Devant les signes constants d’un « déclin de la démocratie », marque d’un désenchantement généralisé, le monde virtuel et numérique est de plus en plus souvent présenté comme la matrice d’un renouveau du jeu démocratique, au service d’une société informationnelle et communicationnelle. La place occupée par Internet lors de la Révolution tunisienne, la divulgation de secrets défense par certains hackers (par exemple les révélations d’Edward Snowden), la menace cyberterroriste, l’exercice parfois sans limites de la liberté d’expression, la place privilégiée des nouvelles technologies dans le répertoire d’action des groupes d’intérêts, amènent à repenser l’avenir de la démocratie. Est-ce une crise ou simplement la naissance d’un nouveau monde comme le suggère Michel Serres ? Émerge en tout état de cause le concept de cyberdémocratie à l’égard duquel une question fondamentale se pose : est-il le signe d’un nouveau monde virtuel, étendant les frontières et la qualité du jeu démocratique, ou n’est-ce qu’un faux-nez, symbole d’un monde vivant dans l’illusion et la rhétorique trompeuse ?
Le développement de la cyberdémocratie est une nécessité et une réalité.
Nécessité car le monde virtuel de l’Internet constitue un vecteur permettant de donner un nouveau souffle à une démocratie élective en perte de légitimité. L’antienne est célèbre : l’élection ne suffit plus à légitimer le pouvoir des gouvernants. Cette démocratie se veut également participative. Elle l’est d’autant plus dans des domaines sensibles où l’intérêt général n’est pas distinct des intérêts particuliers mais le résultat d’un certain arbitrage entre intérêts publics et privés. Le domaine de la santé publique et celui de l’environnement en sont des illustrations topiques. La démocratie doit ensuite être plus proche des citoyens, une démocratie de proximité aime-t-on affirmer ; une démocratie directe pour les plus utopistes. Cette proximité oblige à repenser les fondements et les contours du Contrat social. Se substitue désormais un principe de négociation permanente, un contrat en perpétuelle révision. Enfin, une nouvelle forme de démocratie naît, s’accaparant parfois le pouvoir au détriment des citoyens. Il s’agit d’une « démocratie technique » symbole d’une dictature des experts faisant naître une technocratie qui se transforme pour certains en « technofolie » voire en « technophobie ». Des domaines aussi techniques que les finances, l’économie, la santé publique et l’environnement étaient des terrains privilégiés. Ce qu’on observe aujourd’hui est une banalisation de cette dictature des experts qui accompagne à dire vrai une dictature des nombres et de la quantification.
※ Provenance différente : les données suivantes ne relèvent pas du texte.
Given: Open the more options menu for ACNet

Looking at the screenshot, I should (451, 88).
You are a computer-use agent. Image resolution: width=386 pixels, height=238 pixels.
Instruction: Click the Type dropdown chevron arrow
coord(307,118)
La réglementation technocratique et chiffrée gagne les sphères les plus inattendues : le droit du travail est réformé au fondement de statistiques et de quantifications complexes (du moins en apparence donc réservées aux initiés). Plus étranges encore, les professions réglementées seront dans un avenir proche administrées par une autorité de la concurrence qui, au moyen de standards juridiques plus étranges les uns que les autres, entend fixer les « rémunérations raisonnables » des uns et déterminer les « zones d’installation » des autres (avocats aux conseils ; notaires…).
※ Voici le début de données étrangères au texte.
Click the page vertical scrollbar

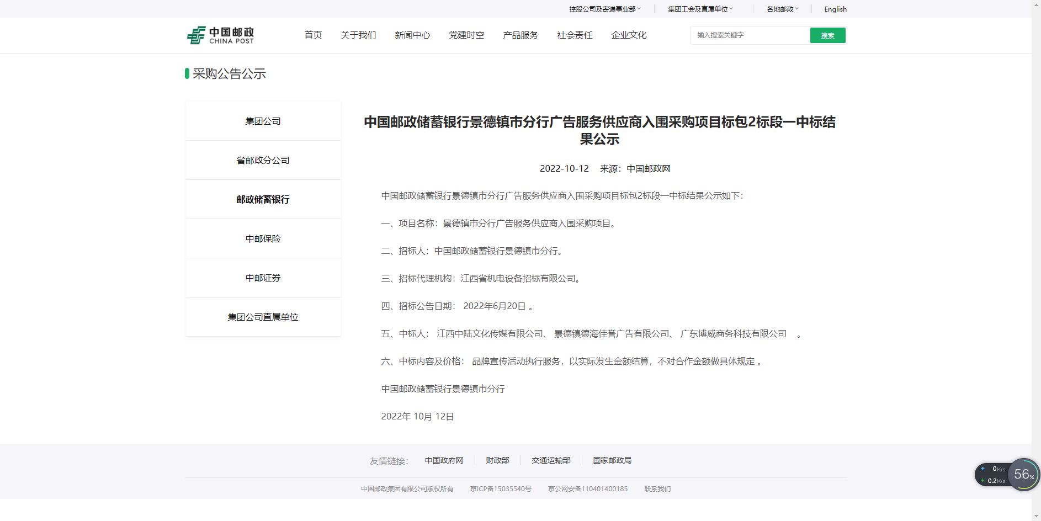1036,259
C’est dans ce contexte de crise de la démocratie que s’inscrit ce nouveau support. La cyberdémocratie ne serait pas une nouvelle forme de démocratie mais une nouvelle manière de la mettre en œuvre dans un contexte de globalisation, de désétatisation et d’idéologie dominante du marché. L’e-démocratie permet d’individualiser le jeu démocratique à l’extrême, chacun étant à la fois producteur et consommateur, émetteur et récepteur d’informations. La démocratie participative et de proximité serait renforcée au plus grand profit des destinataires, justiciables et citoyens, et la démocratie technique serait par voie de conséquence plus encadrée. Les illustrations sont nombreuses. La cyberdémocratie participative a connu ses premiers pas lors des consultations ouvertes sur Internet afin de recueillir l’avis des membres de la société civile avant l’élaboration d’un texte: consultation pour la loi sur le numérique, consultation préalable à la loi sur le port du voile intégral… Ces consultations, qui existent de manière physique depuis longtemps (ex. « consultations de place » de l’AMF), se développent désormais sur le plan virtuel. Certains partis politiques sont allés plus loin et ont mis en place des sites par lesquels les citoyens peuvent en amont du processus législatif choisir des thèmes de réforme et participer à l’ensemble du processus de préparation jusqu’à l’élaboration de la proposition de loi. Apparaît également le crowdsourcing de la loi qui consiste sur des questions spécifiques à confier l’élaboration de la règle à la collectivité, nouvelle forme de démocratie directe (ex. première expérience en Finlande pour l’élaboration d’une loi sur les transports). Cette « législation » élaborée par le bas se fait en trois étapes : identification des problèmes, proposition de solutions, évaluation des solutions proposées. Cette cyberdémocratie est un canal précieux pour les groupes d’intérêts qui font valoir leurs observations, leurs revendications, leurs opinions au moyen de ce média puissant qu’est le numérique. Les associations telles que Greenpeace savent user avec intelligence de cet instrument pour dénigrer une marque (Campagne contre Areva ou Danone) ou condamner les agissements de certains groupes industriels (l’affaire KitKat et de l’huile Palme).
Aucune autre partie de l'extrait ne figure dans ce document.